[Collected data]
○ ○ ○

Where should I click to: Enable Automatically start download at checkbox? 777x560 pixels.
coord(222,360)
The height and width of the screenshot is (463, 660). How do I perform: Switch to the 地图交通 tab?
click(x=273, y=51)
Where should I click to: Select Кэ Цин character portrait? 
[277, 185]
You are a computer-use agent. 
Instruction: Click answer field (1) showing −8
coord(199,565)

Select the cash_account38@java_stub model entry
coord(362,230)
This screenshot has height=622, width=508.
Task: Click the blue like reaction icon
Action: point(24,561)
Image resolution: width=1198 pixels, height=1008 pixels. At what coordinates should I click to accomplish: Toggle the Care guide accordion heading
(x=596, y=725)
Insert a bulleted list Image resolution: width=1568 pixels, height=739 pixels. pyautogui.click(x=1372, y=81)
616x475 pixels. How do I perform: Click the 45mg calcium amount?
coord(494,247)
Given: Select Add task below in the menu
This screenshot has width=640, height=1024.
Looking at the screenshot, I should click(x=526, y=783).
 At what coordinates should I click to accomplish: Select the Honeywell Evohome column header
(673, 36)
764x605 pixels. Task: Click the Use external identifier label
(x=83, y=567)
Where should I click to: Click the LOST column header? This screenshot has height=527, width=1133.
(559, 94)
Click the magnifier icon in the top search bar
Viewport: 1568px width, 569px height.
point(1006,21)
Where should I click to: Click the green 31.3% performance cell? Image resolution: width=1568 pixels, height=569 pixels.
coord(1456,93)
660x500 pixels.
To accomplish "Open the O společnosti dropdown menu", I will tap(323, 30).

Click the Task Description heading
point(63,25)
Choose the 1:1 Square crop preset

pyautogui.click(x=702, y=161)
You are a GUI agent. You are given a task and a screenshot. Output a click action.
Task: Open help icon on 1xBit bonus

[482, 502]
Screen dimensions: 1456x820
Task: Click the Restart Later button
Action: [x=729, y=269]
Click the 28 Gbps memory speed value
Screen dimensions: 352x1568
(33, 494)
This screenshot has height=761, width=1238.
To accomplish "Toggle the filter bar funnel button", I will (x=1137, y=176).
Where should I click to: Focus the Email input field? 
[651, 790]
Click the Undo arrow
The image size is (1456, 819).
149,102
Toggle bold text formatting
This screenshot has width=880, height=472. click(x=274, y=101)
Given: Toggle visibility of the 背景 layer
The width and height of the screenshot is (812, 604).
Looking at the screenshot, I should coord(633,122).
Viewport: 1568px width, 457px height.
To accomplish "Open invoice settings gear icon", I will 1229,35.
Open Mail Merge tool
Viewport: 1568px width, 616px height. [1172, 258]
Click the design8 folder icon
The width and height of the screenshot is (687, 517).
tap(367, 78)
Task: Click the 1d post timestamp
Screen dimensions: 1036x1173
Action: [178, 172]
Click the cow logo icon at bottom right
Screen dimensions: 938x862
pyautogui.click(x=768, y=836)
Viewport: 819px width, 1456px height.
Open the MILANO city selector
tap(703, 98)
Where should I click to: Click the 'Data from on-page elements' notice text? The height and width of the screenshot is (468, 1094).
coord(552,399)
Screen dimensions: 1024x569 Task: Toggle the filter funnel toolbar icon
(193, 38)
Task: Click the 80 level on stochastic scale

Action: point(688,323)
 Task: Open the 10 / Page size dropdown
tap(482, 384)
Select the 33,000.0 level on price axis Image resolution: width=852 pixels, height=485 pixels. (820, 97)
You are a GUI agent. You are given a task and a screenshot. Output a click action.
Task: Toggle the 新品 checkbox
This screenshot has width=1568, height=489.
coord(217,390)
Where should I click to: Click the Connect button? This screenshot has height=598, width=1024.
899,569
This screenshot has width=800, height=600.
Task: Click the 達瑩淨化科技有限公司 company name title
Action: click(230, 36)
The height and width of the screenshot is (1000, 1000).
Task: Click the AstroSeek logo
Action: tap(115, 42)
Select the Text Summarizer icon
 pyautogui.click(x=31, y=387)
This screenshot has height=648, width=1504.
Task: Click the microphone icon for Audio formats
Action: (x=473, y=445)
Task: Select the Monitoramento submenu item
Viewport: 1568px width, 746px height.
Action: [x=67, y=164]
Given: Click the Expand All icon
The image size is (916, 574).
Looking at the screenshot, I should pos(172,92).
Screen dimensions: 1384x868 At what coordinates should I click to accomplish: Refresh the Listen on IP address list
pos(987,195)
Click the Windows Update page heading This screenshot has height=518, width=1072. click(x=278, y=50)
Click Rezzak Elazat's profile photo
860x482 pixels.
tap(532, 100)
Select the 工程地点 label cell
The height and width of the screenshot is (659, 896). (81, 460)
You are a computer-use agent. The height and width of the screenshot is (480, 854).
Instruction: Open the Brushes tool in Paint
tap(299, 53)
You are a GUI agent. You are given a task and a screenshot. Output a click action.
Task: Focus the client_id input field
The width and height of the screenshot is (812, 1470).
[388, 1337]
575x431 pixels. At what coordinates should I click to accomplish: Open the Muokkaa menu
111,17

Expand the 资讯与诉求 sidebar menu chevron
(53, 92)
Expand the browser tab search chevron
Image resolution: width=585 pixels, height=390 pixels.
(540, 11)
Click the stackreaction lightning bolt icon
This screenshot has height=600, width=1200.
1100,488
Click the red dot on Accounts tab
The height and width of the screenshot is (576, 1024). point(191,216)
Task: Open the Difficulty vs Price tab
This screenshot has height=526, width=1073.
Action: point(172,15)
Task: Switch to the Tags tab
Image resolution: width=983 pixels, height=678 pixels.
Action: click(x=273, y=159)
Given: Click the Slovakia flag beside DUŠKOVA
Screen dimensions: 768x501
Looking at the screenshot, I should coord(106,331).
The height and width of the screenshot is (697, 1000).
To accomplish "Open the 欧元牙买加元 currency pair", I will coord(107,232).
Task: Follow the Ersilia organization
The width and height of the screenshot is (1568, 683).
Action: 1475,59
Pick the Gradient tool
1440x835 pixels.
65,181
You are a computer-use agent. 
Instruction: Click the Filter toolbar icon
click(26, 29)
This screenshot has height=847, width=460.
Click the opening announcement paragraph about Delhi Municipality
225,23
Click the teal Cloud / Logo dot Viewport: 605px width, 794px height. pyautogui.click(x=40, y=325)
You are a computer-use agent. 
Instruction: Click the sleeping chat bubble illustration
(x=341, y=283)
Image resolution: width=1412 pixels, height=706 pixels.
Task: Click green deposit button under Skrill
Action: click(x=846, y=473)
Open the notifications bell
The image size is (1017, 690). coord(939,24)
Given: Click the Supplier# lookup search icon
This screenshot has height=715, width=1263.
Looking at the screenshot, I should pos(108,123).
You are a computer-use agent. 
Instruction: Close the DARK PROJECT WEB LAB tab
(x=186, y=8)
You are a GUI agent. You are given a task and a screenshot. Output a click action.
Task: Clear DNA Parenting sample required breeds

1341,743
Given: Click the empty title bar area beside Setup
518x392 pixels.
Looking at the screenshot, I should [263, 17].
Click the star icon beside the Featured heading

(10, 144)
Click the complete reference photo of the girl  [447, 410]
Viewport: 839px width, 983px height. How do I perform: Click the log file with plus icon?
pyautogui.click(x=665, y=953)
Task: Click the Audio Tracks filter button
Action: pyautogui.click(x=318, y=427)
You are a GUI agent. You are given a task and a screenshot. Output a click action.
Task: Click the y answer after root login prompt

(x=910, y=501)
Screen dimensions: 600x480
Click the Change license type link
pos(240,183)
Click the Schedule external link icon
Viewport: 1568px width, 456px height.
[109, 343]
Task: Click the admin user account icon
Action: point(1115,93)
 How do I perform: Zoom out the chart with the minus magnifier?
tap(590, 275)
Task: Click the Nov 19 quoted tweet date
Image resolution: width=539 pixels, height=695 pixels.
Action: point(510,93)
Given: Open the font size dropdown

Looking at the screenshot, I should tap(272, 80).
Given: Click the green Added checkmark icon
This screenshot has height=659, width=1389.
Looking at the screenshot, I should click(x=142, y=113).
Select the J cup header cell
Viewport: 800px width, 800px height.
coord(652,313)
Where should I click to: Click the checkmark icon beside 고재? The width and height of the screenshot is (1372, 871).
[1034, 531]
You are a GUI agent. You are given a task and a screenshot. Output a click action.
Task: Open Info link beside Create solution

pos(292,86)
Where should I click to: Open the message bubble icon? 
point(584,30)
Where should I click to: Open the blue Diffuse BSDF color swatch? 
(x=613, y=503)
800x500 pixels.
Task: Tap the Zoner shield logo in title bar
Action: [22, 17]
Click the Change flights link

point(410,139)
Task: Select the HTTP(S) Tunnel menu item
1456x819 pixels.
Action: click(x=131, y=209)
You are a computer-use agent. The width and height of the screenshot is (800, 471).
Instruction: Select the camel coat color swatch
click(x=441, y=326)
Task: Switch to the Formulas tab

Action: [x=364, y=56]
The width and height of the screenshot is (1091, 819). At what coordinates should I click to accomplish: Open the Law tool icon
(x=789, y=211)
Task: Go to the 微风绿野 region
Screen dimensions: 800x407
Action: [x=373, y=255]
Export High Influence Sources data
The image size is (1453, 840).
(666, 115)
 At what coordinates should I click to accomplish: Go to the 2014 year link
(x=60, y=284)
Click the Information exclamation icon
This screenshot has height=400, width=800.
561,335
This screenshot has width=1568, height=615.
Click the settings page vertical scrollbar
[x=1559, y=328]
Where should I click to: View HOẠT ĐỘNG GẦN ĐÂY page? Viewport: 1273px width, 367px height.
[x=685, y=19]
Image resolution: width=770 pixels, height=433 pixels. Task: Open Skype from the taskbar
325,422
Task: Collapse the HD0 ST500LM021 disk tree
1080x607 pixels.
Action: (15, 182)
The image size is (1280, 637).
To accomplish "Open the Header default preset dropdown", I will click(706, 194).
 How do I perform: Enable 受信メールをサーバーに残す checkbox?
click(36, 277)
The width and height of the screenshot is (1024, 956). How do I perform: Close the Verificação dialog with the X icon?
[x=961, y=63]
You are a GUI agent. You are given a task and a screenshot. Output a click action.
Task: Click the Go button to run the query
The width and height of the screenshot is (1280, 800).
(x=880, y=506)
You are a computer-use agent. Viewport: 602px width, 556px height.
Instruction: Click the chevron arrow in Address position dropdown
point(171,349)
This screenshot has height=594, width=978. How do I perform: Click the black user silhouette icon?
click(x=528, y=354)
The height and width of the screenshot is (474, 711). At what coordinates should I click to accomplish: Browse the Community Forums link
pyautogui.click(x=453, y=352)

○ ○ ○

▶ **Try it**
Output only the lines from the one that contains "This screenshot has height=594, width=978." through the final line of the records, exactly as given.

▶ **Your solution**
This screenshot has height=594, width=978. How do I perform: Click the black user silhouette icon?
click(x=528, y=354)
The height and width of the screenshot is (474, 711). At what coordinates should I click to accomplish: Browse the Community Forums link
pyautogui.click(x=453, y=352)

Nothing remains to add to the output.